Document extract:
The bottom line is not that China is a serious threat to American “national security” in Panama.  Instead, Trump’s policy is to reassert direct US military control, with its implicit threat to blockade the Canal against anybody, with or without a credible pretext.  Gunboat diplomacy has defined US policy in Panama since the beginning.  “Hard power” is what Trump believes makes America “great.”  Bring the hammer.

Greenland, Denmark, and Canada

Few of the current maps of SLOCs and chokepoints demonstrate how Sea Control applies to Greenland and Canada, which have become subjects of the current crisis being created by Donald Trump, in his stated intent to seize control of both countries.

Climate change and global warming have brought the situation into the spotlight, as melting Arctic ice has resulted in opening the Northwest Passage, along the Canadian and Alaskan Arctic coastlines.  There is little in the way of military presence throughout that SLOC and down the west coast of Greenland, except for the US Pituffik Space Base, which is located strategically on the Nares Strait chokepoint, at the northern end of Baffin Bay.  Pituffik SB was formerly known as the Thule Air Base, a US Cold War installation where ICBMs were deployed under the glaciers.

Data entries:

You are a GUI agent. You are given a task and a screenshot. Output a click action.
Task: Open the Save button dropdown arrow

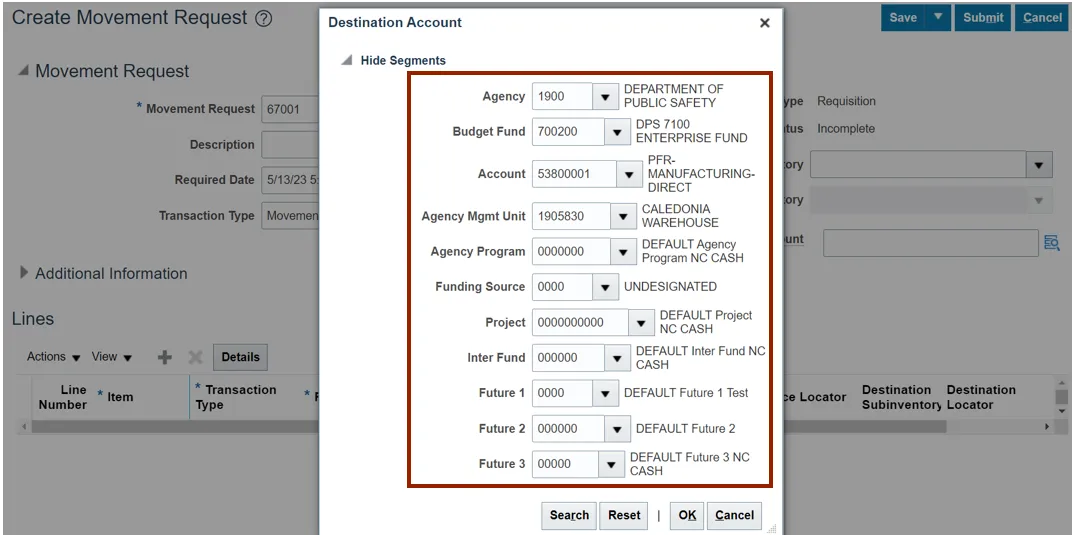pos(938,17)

==

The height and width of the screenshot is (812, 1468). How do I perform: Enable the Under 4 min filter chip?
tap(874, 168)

* * *

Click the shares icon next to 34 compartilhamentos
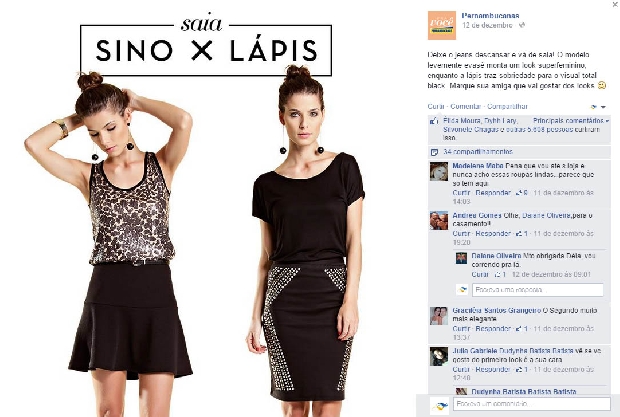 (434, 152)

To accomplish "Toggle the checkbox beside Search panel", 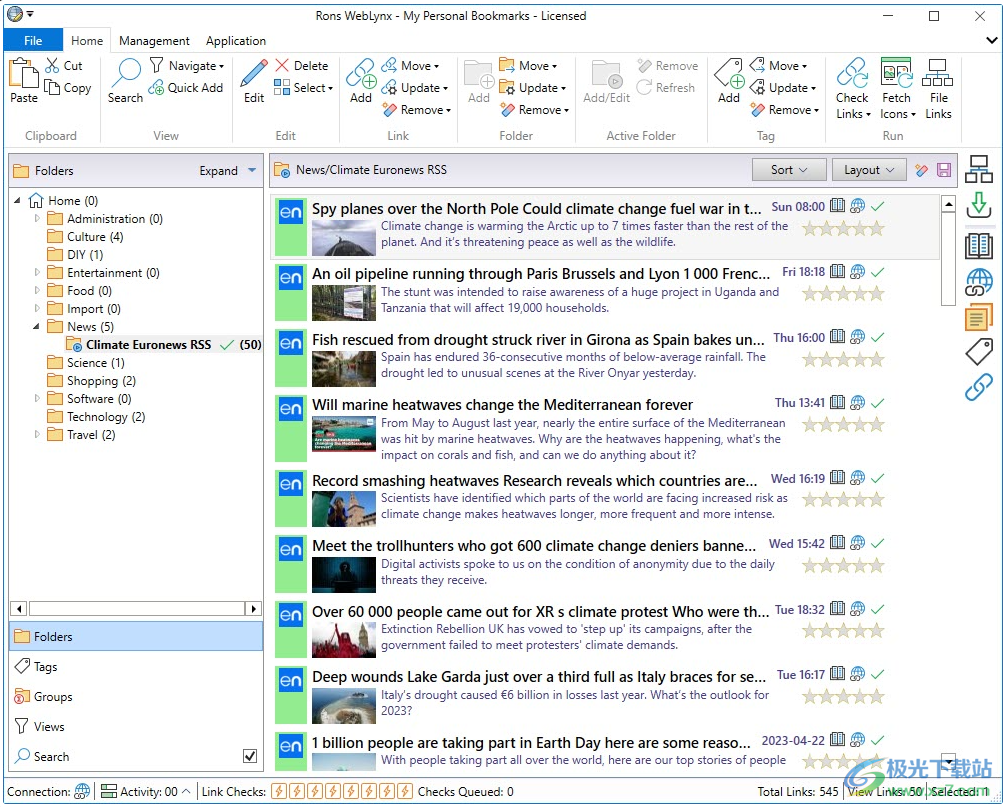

Stated task 1: List every word or phrase that the extract on Panama and the Arctic sets in quotation marks.
Stated task 2: Check each statement against the extract on Panama and the Arctic. Answer yes or no, and quote the words that decide it. (a) Pituffik Space Base once had another name. (b) The Northwest Passage runs along the coast of Greenland. (c) The extract describes a heavy military presence along the Northwest Passage.

Written response 1:
“national security”
“Hard power”
“great”

Written response 2:
(a) Yes: "Pituffik SB was formerly known as the Thule Air Base"
(b) No: "along the Canadian and Alaskan Arctic coastlines"
(c) No: "There is little in the way of military presence throughout that SLOC"